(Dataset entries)
· · ·

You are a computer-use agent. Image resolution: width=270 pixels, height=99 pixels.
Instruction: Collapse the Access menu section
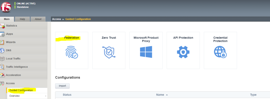click(23, 84)
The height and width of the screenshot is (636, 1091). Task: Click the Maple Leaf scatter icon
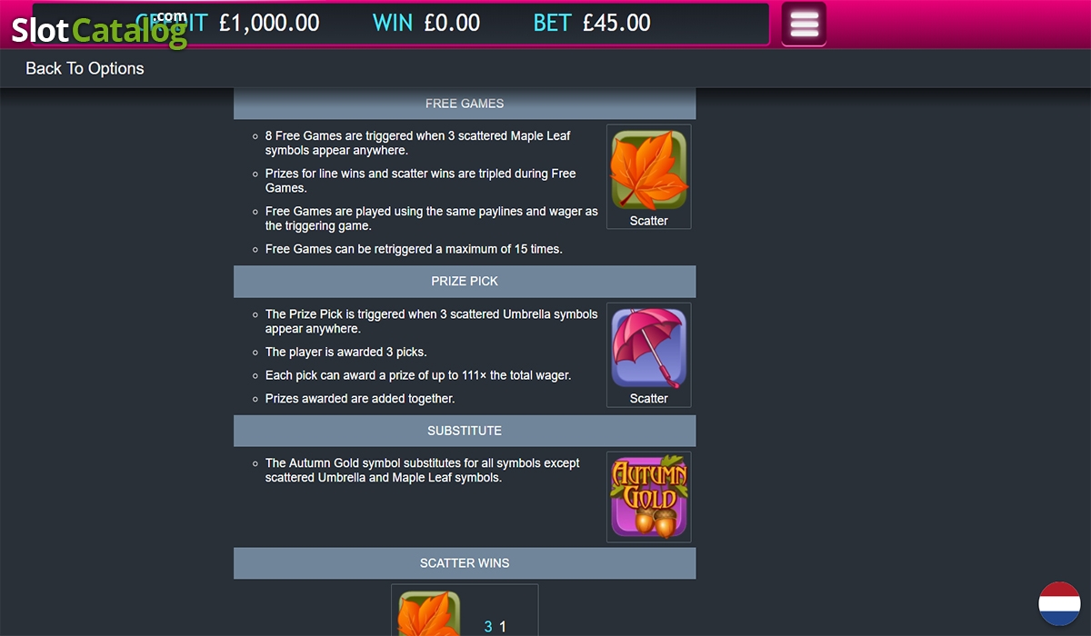coord(648,170)
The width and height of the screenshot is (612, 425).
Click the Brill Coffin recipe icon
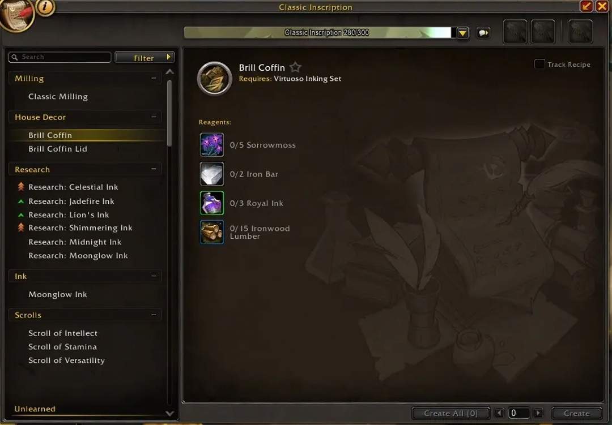[214, 78]
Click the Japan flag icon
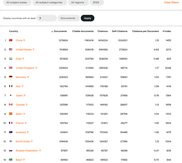This screenshot has width=182, height=163. [11, 96]

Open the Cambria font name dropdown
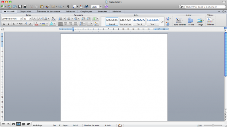(x=21, y=19)
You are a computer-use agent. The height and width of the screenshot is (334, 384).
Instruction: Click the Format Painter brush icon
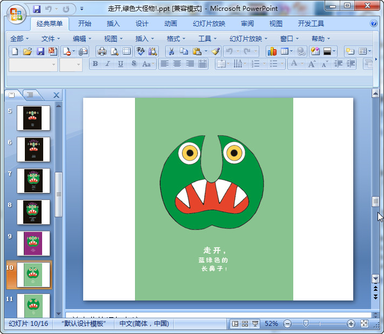click(215, 51)
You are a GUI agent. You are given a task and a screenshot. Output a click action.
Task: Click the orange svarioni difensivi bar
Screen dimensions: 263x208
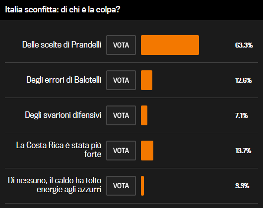click(144, 115)
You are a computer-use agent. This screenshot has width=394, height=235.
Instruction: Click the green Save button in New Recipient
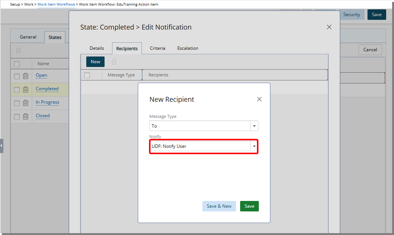[x=249, y=206]
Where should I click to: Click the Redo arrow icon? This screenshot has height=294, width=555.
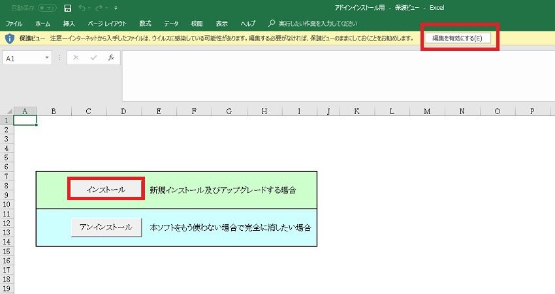pos(99,8)
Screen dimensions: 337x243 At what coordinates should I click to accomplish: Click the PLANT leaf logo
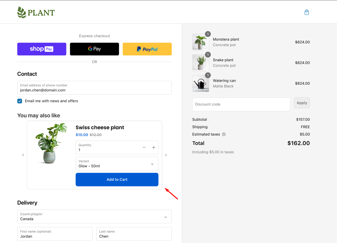[x=36, y=12]
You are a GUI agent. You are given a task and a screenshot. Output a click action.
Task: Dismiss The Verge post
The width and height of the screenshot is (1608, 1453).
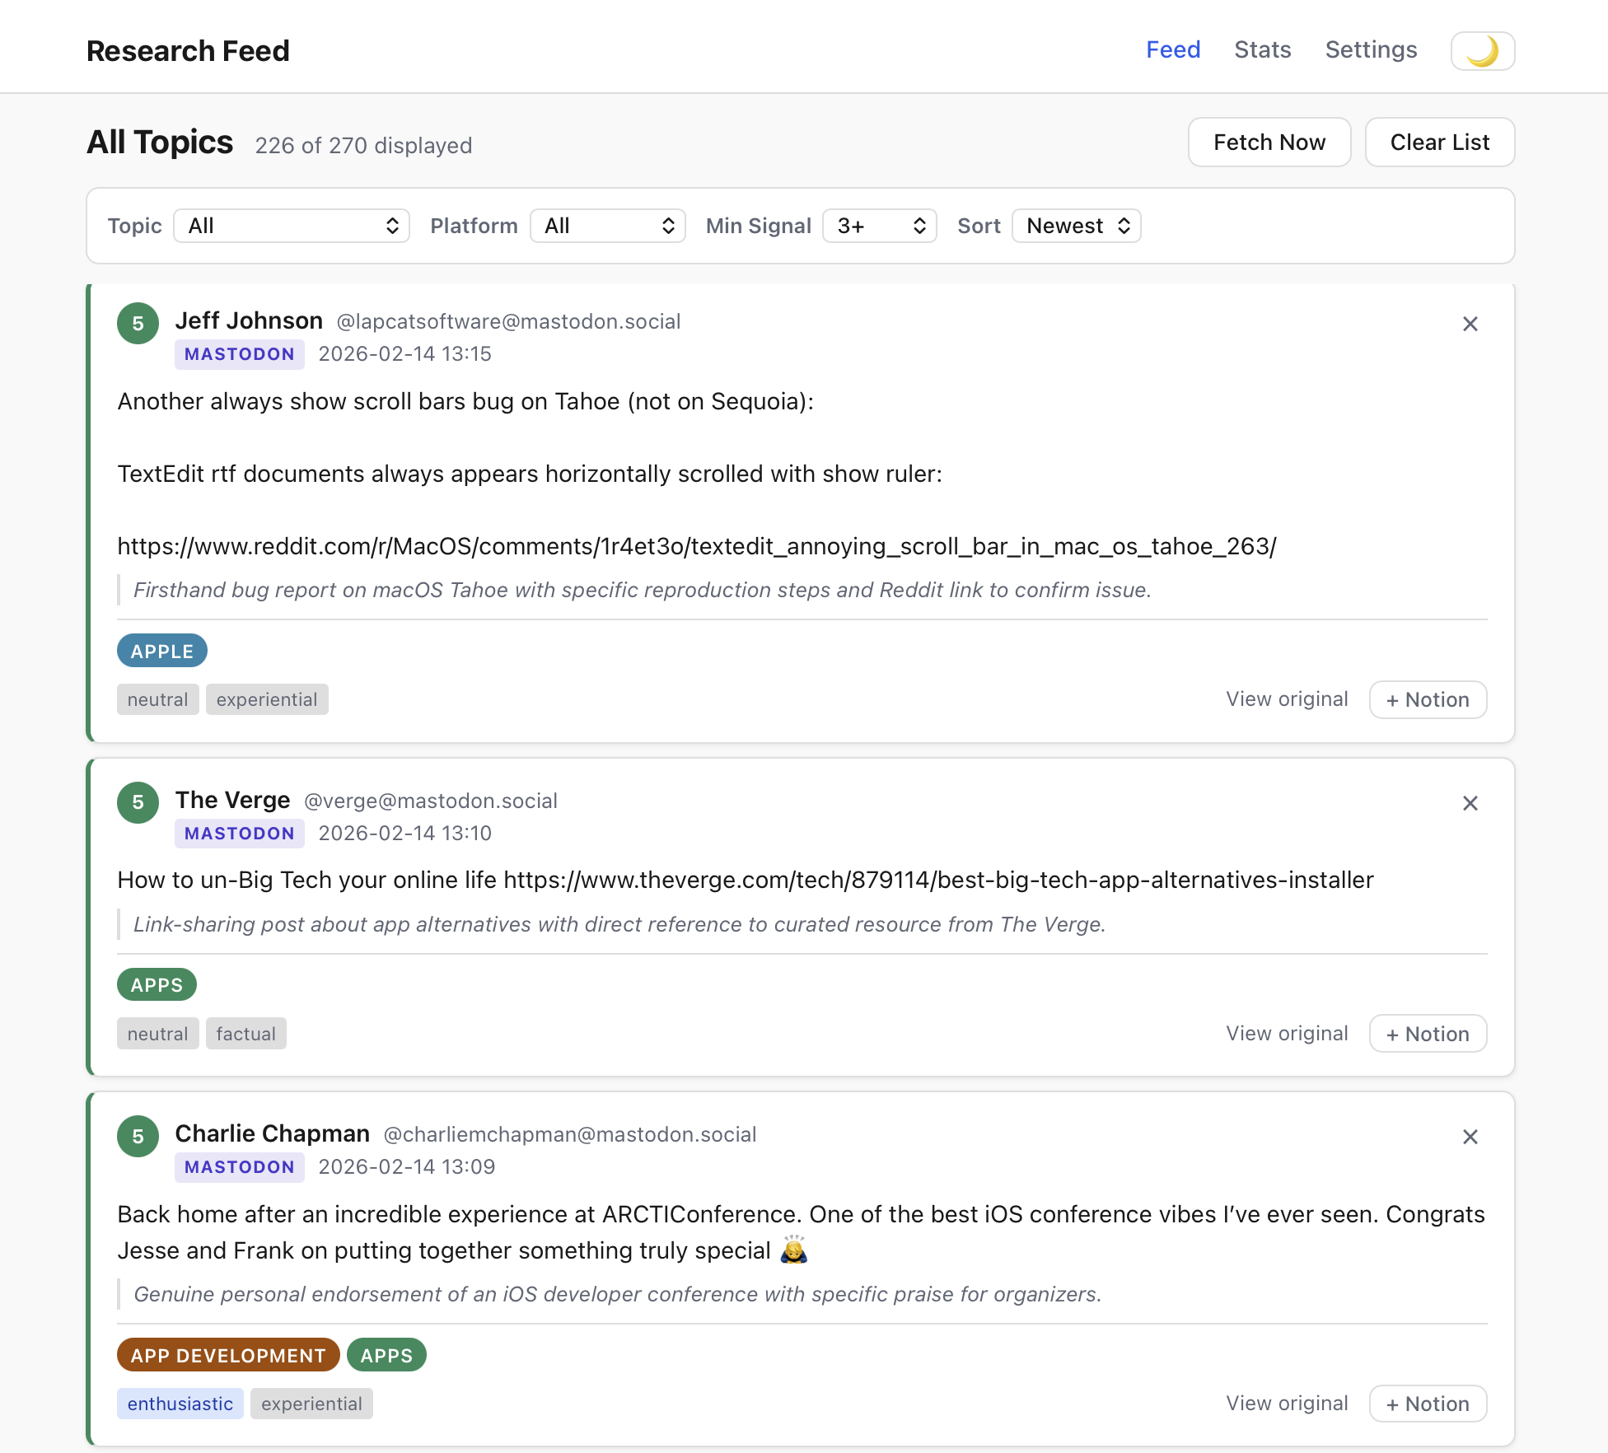click(x=1470, y=803)
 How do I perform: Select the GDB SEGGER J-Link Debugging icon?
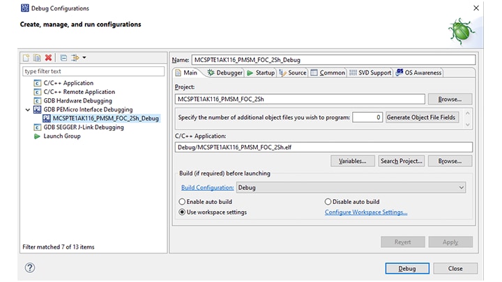click(37, 127)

· · ·

#### [YOUR ASSIGNMENT]
Full copy, no pictures: write out each line of the data exactly as it stands.

#### [RESULT]
You are a computer-use agent. Image resolution: width=270 pixels, height=99 pixels.
Instruction: Collapse the Access menu section
click(23, 84)
The height and width of the screenshot is (636, 1091). Task: Click the Maple Leaf scatter icon
coord(648,170)
The width and height of the screenshot is (612, 425).
Click the Brill Coffin recipe icon
[214, 78]
Click the Japan flag icon
This screenshot has width=182, height=163. [11, 96]

Open the Cambria font name dropdown
(x=21, y=19)
You are a computer-use agent. The height and width of the screenshot is (334, 384).
Instruction: Click the Format Painter brush icon
click(215, 51)
You are a GUI agent. You are given a task and a screenshot. Output a click action.
Task: Click the orange svarioni difensivi bar
Screen dimensions: 263x208
click(144, 115)
You are a computer-use agent. This screenshot has width=394, height=235.
Instruction: Click the green Save button in New Recipient
[x=249, y=206]
Where should I click to: Click the Redo arrow icon? This screenshot has height=294, width=555.
pos(99,8)
Screen dimensions: 337x243 At what coordinates should I click to accomplish: Click the PLANT leaf logo
[x=36, y=12]
You are a GUI agent. You are given a task and a screenshot. Output a click action.
Task: Dismiss The Verge post
The width and height of the screenshot is (1608, 1453).
click(x=1470, y=803)
 How do I perform: Select the GDB SEGGER J-Link Debugging icon?
click(37, 127)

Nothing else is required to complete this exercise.